By Joy Baba-Yesufu

Global Rights Nigeria, a Civil Society Organisation (CSO) has said there is a need to reexamine the state of insecurity in Nigeria, its devastating impact on the lives of Nigerians, and weigh the government’s efforts to address these critical issues.
The organization further said in the past five years alone, at least 24,816 people have been killed, and minimum of 15,597 kidnapped in incidents of mass atrocities across Nigeria
The Executive Director of the organisation, Ms Abiodun Baiyewu gave the charge at the 2024 National Summit on Mass Atrocities with the theme , “A Standing Responsibility to Protect”, held on Wednesday in Abuja.
Ms Baiyewu also said these numbers are not mere statistics; they represent lives disrupted, dreams shattered, families torn apart, and communities left in anguish.

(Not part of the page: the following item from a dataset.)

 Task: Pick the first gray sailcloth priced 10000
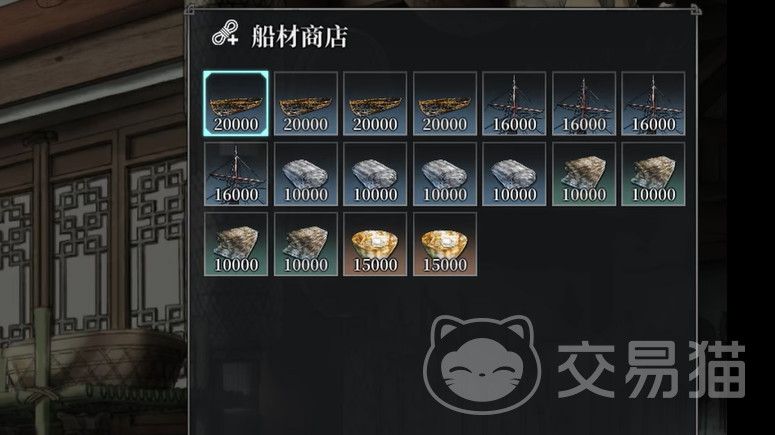tap(305, 174)
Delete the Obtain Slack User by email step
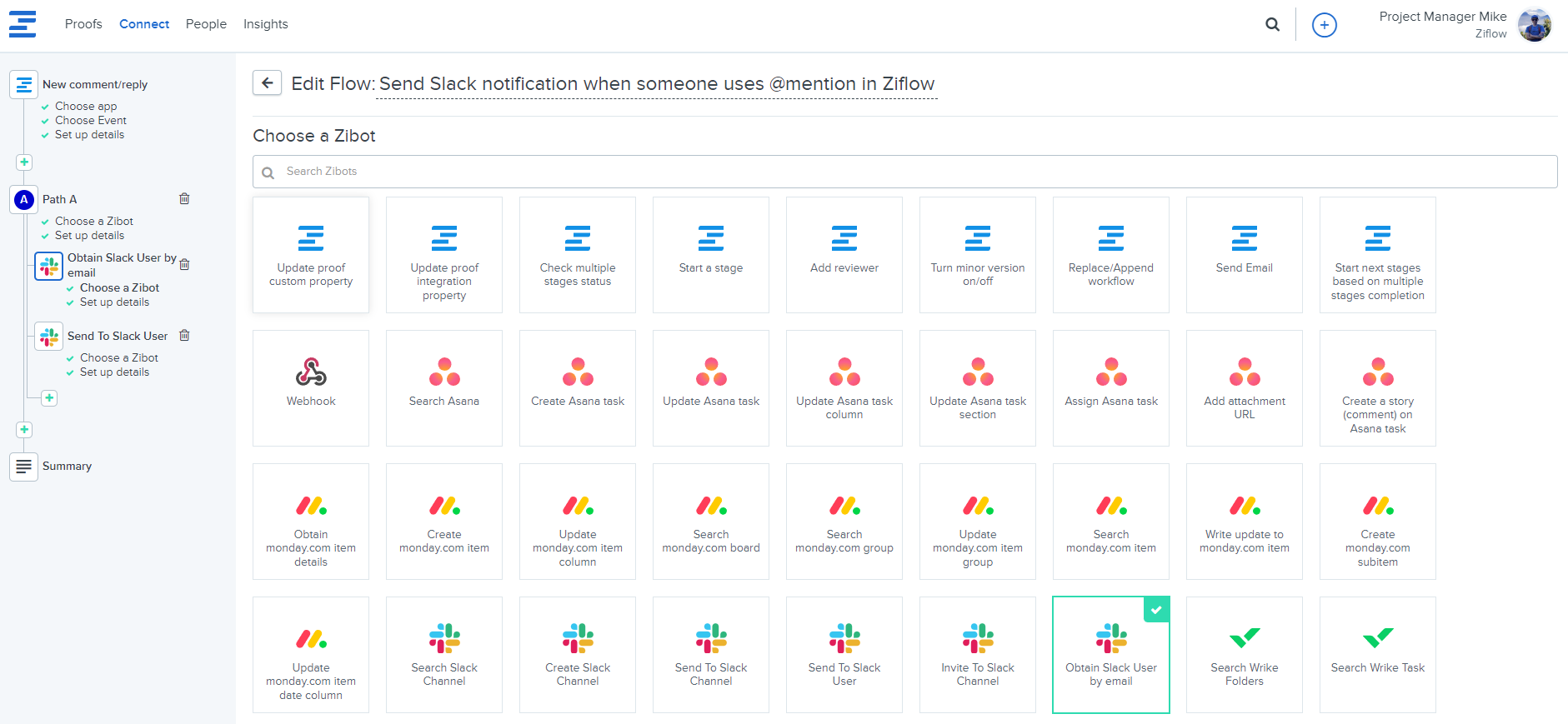This screenshot has height=724, width=1568. 184,264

She maintained that the abducted and the dead are not the only casualties of endemic insecurity, there are over 3.4 million internally displaced people within our border, and about 100,000 refugees in our neighboring countries.
According to her “farmers are unable to tend their fields, worsening the already critical food insecurity. Parents fear sending their children to school due to rampant abductions, threatening to swell the ranks of the 20 million children who are already out of school.
“The cost of yam and tomatoes have gone beyond our reach, Our food basket communities are under siege. Hunger has caught up with the rest of us. Our energy poverty resulting from the gross mismanagement of our mineral resources means that industries are closing faster than they are opening.
“Millions have lost their jobs and we are paying a ridiculous price for what should almost be free.
“Unable to cope, hundreds of thousands of our best minds – medical personnel, tech entrepreneurs, lawyers, technocrats have fled the country or are trying to leave in a phenomenon known as “japa”. Scores of people have died from lack of access to skilled doctors or just being able afford essential medicines”
She called on government at all level to examine technological and policy innovations that can aid the monitoring, prevention, and mitigation of mass atrocities.